** WHAT TO DO **
Convert the entries from the line with "The image size is (2576, 1372)." up to and including the line with "What do you see at coordinates (1593, 554)" into a Markdown table with two columns, Row and Line. Number each row and leave out blank lines.

** RAW DATA **
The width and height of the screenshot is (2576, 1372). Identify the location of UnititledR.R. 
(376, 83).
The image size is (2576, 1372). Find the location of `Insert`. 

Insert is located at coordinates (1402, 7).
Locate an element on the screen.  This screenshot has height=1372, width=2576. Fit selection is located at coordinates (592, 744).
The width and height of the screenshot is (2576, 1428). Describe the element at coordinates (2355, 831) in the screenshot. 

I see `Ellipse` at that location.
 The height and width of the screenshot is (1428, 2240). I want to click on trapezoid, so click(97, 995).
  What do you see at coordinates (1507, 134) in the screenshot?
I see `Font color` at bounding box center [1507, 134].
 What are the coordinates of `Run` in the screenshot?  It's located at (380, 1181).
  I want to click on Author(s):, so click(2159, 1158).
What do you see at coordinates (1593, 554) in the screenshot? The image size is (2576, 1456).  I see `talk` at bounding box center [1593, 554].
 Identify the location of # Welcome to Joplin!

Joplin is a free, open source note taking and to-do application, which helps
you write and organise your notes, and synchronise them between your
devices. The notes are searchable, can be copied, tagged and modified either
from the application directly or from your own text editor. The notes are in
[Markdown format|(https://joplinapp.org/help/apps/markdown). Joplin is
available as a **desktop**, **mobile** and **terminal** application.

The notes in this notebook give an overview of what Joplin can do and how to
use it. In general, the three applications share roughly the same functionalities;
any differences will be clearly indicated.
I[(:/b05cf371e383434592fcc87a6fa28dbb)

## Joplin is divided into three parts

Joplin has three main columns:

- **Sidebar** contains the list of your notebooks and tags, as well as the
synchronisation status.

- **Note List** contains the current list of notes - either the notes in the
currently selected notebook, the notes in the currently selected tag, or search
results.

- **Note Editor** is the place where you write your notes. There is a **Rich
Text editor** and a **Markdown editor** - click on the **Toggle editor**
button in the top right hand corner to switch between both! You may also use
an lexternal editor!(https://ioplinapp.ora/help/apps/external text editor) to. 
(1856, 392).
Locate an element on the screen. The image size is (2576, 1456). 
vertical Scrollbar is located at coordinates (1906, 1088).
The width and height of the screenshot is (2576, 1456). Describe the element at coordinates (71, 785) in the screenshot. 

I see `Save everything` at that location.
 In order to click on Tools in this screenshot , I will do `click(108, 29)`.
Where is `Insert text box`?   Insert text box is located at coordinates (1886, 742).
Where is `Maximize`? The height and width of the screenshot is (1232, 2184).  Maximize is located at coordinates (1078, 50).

** WRITTEN ANSWER **
| Row | Line |
|---|---|
| 1 | The image size is (2576, 1372). Find the location of `Insert`.  |
| 2 | Insert is located at coordinates (1402, 7). |
| 3 | Locate an element on the screen.  This screenshot has height=1372, width=2576. Fit selection is located at coordinates (592, 744). |
| 4 | The width and height of the screenshot is (2576, 1428). Describe the element at coordinates (2355, 831) in the screenshot.  |
| 5 | I see `Ellipse` at that location. |
| 6 |  The height and width of the screenshot is (1428, 2240). I want to click on trapezoid, so click(97, 995). |
| 7 |   What do you see at coordinates (1507, 134) in the screenshot? |
| 8 | I see `Font color` at bounding box center [1507, 134]. |
| 9 |  What are the coordinates of `Run` in the screenshot?  It's located at (380, 1181). |
| 10 |   I want to click on Author(s):, so click(2159, 1158). |
| 11 | What do you see at coordinates (1593, 554) in the screenshot? The image size is (2576, 1456).  I see `talk` at bounding box center [1593, 554]. |